29.72k stars 4.49k forks source link

[Usage]: What do max_num_seqs and max_model_len do #6641

Open highheart opened 3 months ago

highheart commented 3 months ago

Your current environment

The output of `python collect_env.py`

How would you like to use vllm

Can someone help me explain what the max_num_seqs and max_model_len parameters do? At what stage do these two parameters operate? When I set the following engine parameters: { "model": "/model", "tensor_parallel_size": 8, "tokenizer_mode": "auto", "trust_remote_code": true, "dtype": "auto", "gpu_memory_utilization": 0.95, "max_num_seqs": 256, "max_model_len": 8192, "enforce_eager": true } The model can still handle an input length of around 16291, calculated using len(prompt)

derpyhue commented 3 months ago

https://docs.vllm.ai/en/latest/models/performance.html Decrease max_num_seqs or max_num_batched_tokens. This can reduce the number of concurrent requests in a batch, thereby requiring less KV cache space.

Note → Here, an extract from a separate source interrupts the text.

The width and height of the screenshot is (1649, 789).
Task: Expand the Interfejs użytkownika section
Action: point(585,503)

https://docs.vllm.ai/en/latest/models/engine_args.html --max-model-len Model context length. If unspecified, will be automatically derived from the model config.

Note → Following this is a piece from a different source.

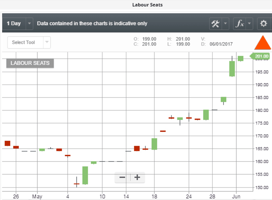
Task: Open the drawing tools hammer-and-wrench icon
Action: [x=215, y=23]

highheart commented 3 months ago

https://docs.vllm.ai/en/latest/models/performance.html Decrease max_num_seqs or max_num_batched_tokens. This can reduce the number of concurrent requests in a batch, thereby requiring less KV cache space.

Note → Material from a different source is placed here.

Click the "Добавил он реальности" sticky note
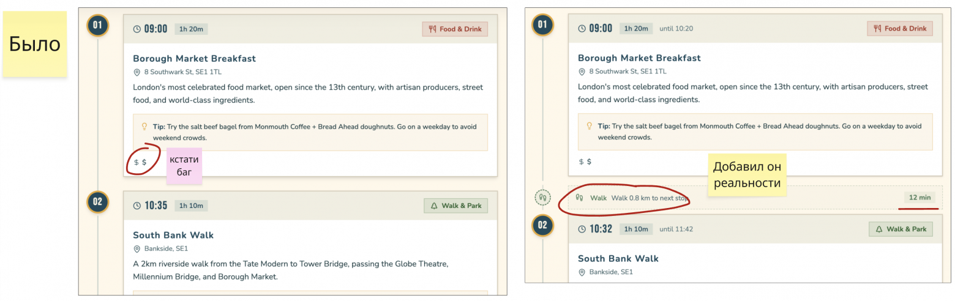Viewport: 955px width, 301px height. (746, 174)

https://docs.vllm.ai/en/latest/models/engine_args.html --max-model-len Model context length. If unspecified, will be automatically derived from the model config.

Thank you for your reply. If max-model-len is set to 8192, is the latest 8192 characters always set as context? That is, no matter how long the user input is, vllm always intercepts the length of the max-model-len processing behind it.

derpyhue commented 3 months ago

From what i understand yes. When you exceed the max-model-len it will output a error. Truncating would be needed in a chat use case.

If your memory bound and not model bound for max-model-len. There are many ways to lower memory usage: --enforce-eager (Disables CUDA graphs.) Lowers tokens/s --kv-cache-dtype fp8 (can increase kvcache but it lowers speed significantly in my case) Lowers tokens/s but can affect output. --max_num_seqs (Lowering it can give you a edge in memory saving) How many request it can run parallel

highheart commented 3 months ago

From what i understand yes. When you exceed the max-model-len it will output a error. Truncating would be needed in a chat use case.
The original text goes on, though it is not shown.